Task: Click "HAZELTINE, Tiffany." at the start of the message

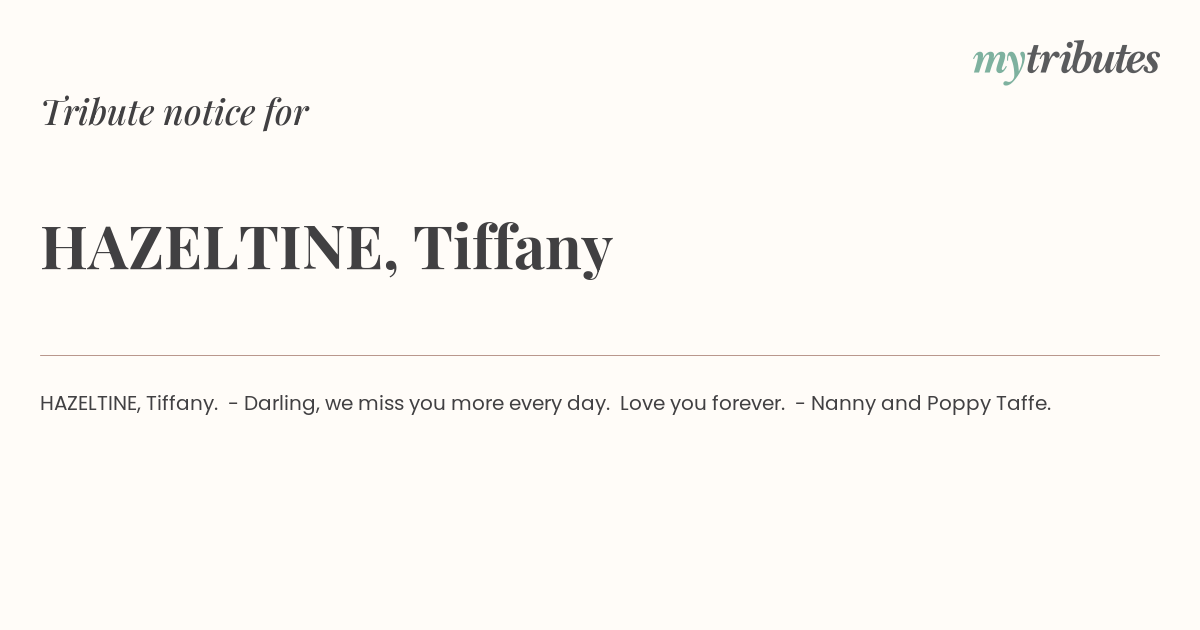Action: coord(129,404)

...

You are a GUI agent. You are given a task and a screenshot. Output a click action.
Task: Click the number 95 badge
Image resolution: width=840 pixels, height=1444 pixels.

--

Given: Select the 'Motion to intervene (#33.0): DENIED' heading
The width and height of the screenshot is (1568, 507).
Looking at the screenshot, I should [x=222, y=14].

- **TASK STATEMENT**
Reproduce verbatim only the segment of the listing bounded by the line containing "You are a GUI" and the line containing "Image resolution: width=840", with both boundary lines included.

- **PROBLEM SOLUTION**
You are a GUI agent. You are given a task and a screenshot. Output a click action.
Task: Click the number 95 badge
Image resolution: width=840 pixels, height=1444 pixels.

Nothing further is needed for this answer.